Wednesday, September 23, 2009

Why Being Drunk Is Awesome

I need to get some posts in for this month.

So here goes a worthless one.

I had 3 pitchers to myself this evening.

Just as a little frame of reference.

But so many people bad mouth substances. Cigarettes, alcohol, other drugs.

Not me. I figure as long as you can do your own thing and keep others out of danger then you're cool. I definitely live in the "whatever you want to do as long as it doesn't harm others" camp.

So back to the title of this post. Let's create a list.

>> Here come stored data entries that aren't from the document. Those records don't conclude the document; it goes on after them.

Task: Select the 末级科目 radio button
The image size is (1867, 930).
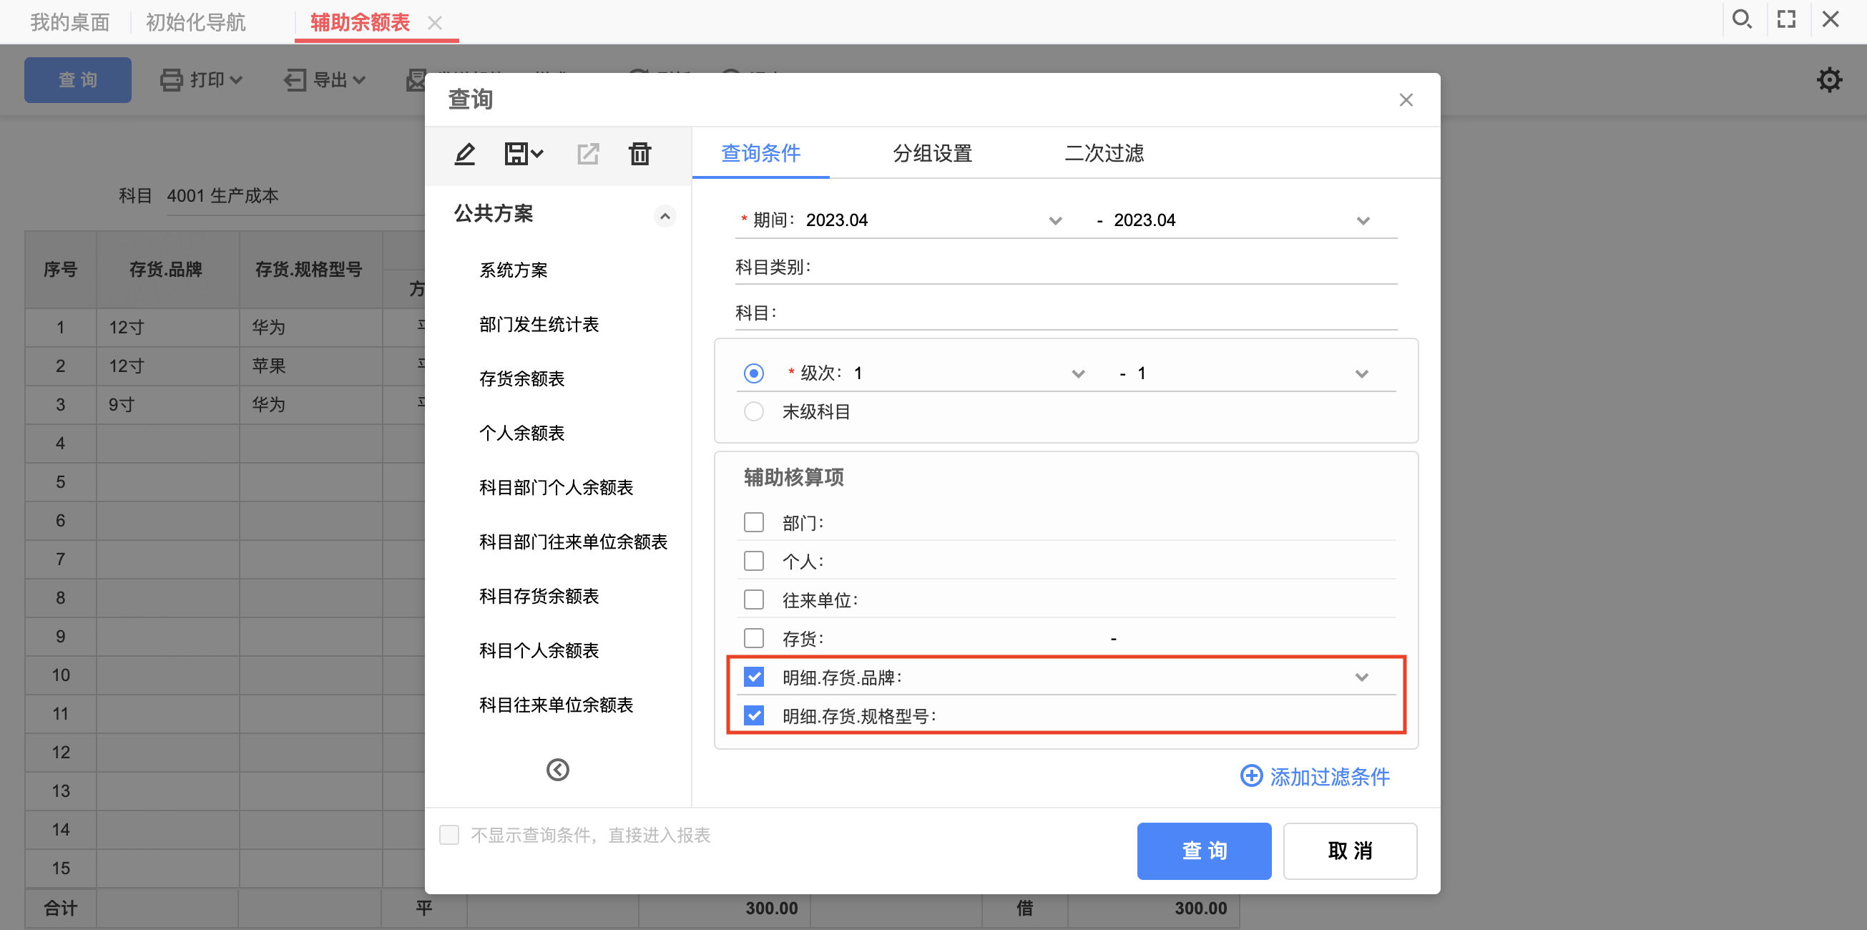Action: coord(754,412)
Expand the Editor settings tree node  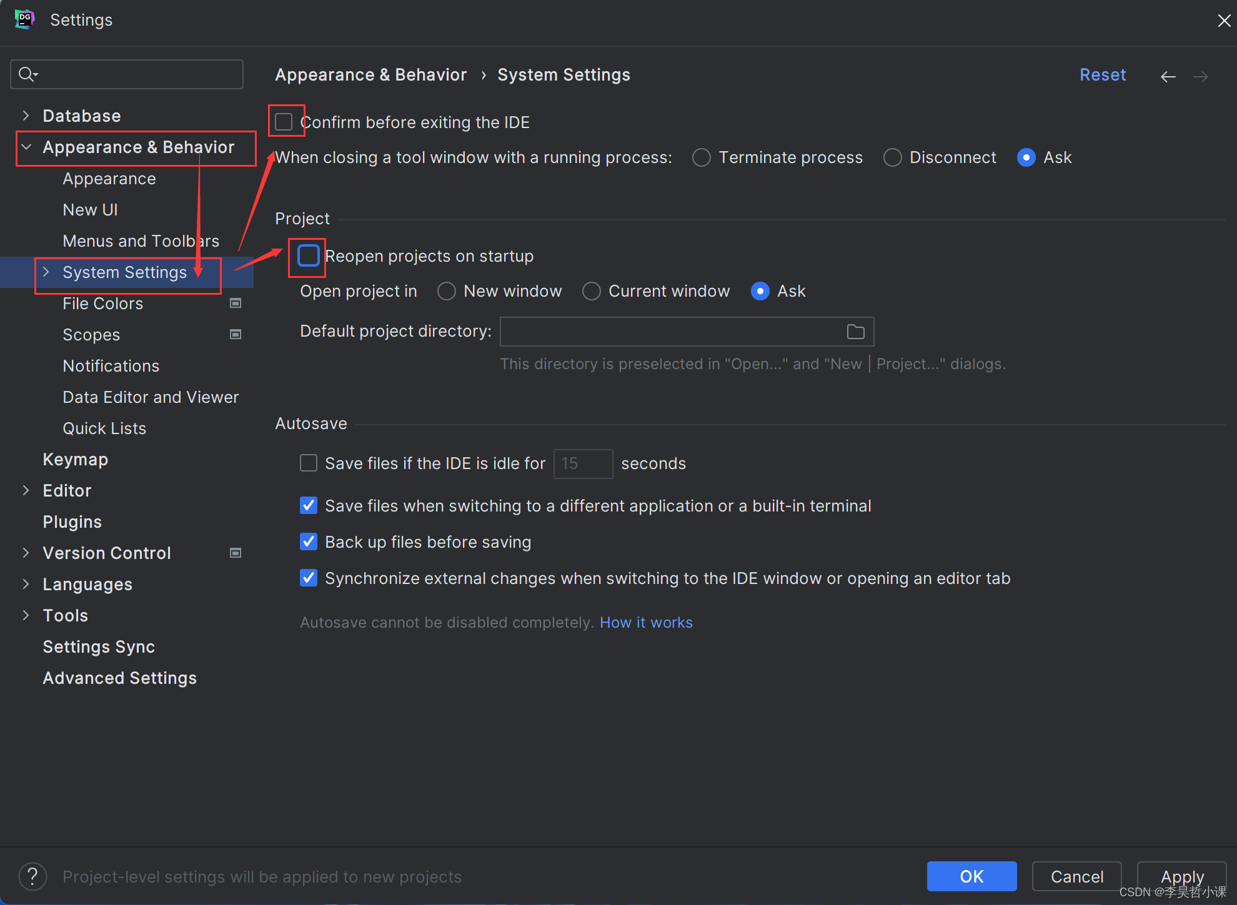click(26, 491)
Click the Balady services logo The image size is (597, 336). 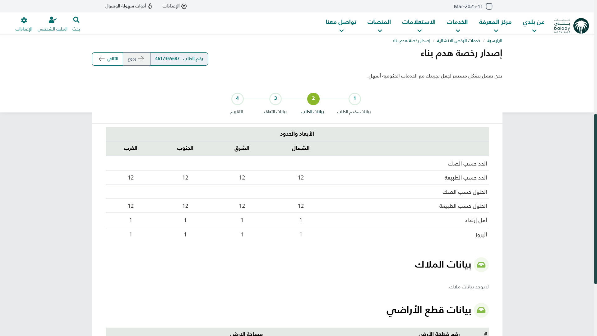(x=572, y=26)
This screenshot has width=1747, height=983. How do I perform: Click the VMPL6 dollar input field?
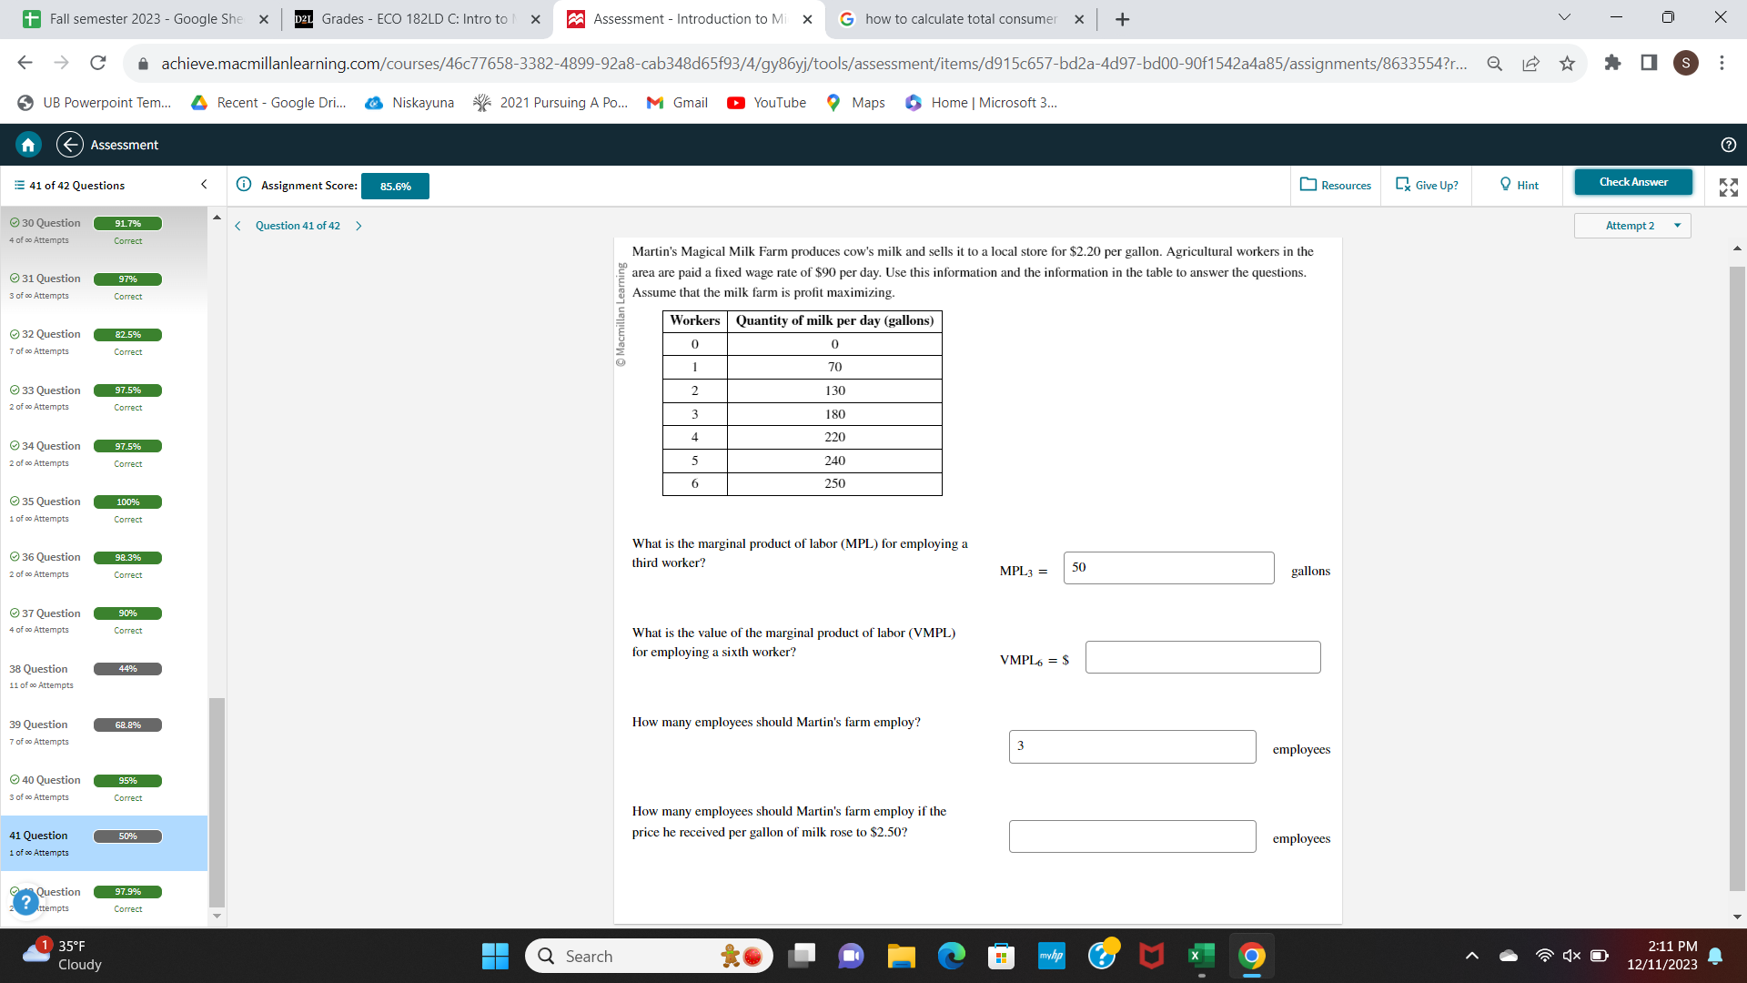[x=1202, y=657]
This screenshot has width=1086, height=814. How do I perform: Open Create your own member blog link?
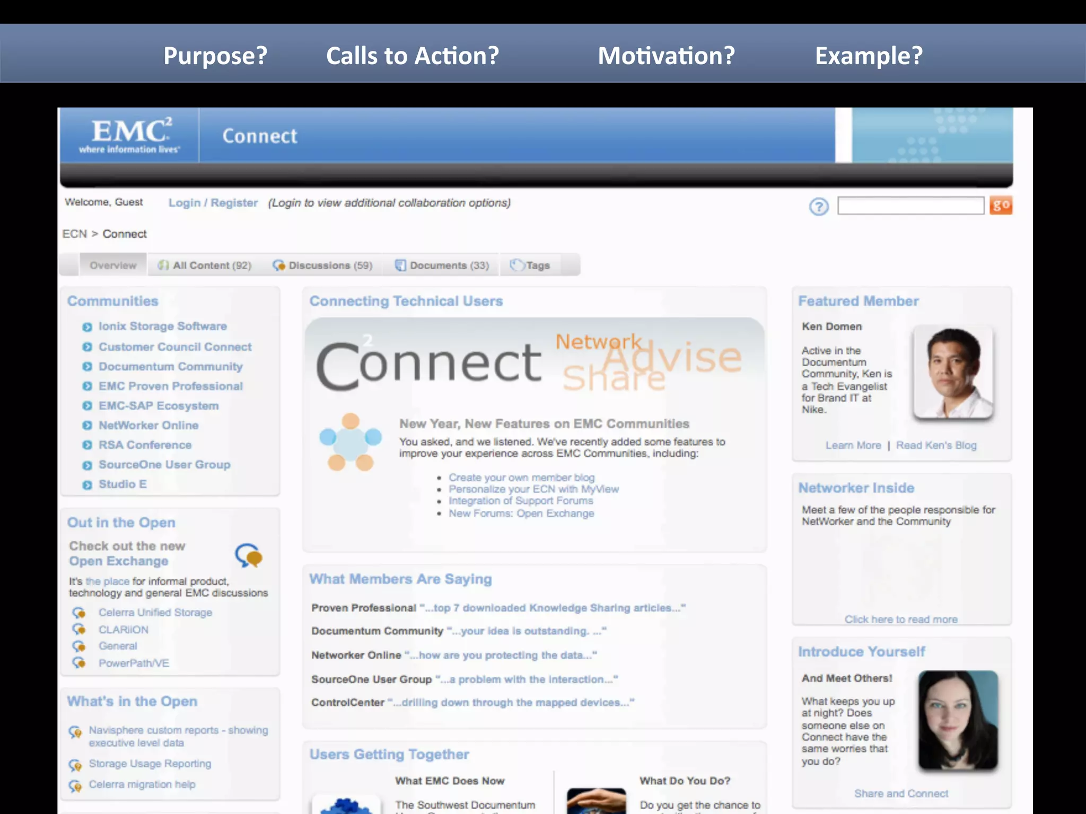(521, 477)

Why Being Drunks Is Awesome (in no particular order):

-Inhibitions are thrown out the window. You can say whatever the eff you want whenever the eff you want to. You know why? Cause you've been drinking. And people know that. So they

-Excuse you. I don't know how many times people have told me I've done something stupid while drinking and not remember. But in their book it's fine because they all know that you were trashed at that point and couldn't control yourself which brings me to...

-Great excuse. Well, I guess it's not great, but it's easy to say (after a night of effing up) "OMG I was so drunk. I'm pretty sure I blacked out."

-Everyone (not just women) look so much better. It's like your brain relaxes on the alcohol and so does everywhere else. When sober a 6/10 might not be too enticing. But pump some alki in to it and all of a sudden that 6 becomes an 8. I'll be loving those beer goggles.

-Truth Serum. Love getting people drunk who can hardly hold in their secrets. Why? Bec ause by the end of thd drinking session you're learning things you shouldn't have even known.

-Blacking out. Maybe this isn't for everyone. But trying to piece together certain things from the night before sometimes makes for a good time. All the investigation - where was I during this point of the day during which day. Sometimes it's fun to put things together like a giant life puzzle.

-Liquid courage. Honestly I don't know if I'd be married right now if it wasn't for liquid courage. Liquid courage got me holding hands with the wife even bef0re we were "dating". Liquid courage has never let me down. In fact, if I could thank liquid courage for my life I would. Someone should come up with a mascot or something for liquid courage.

-It's a pain pill in a few drinks. Screw advil. Give me 3 beers all day for whatever is ailing me. And luckily for me there isn't much ailing often.

I'm sure there's more but I'm starting to go cross eyed looking at this screen. But for now, that's good enough. In conclusion - so far, being drunk is awesome.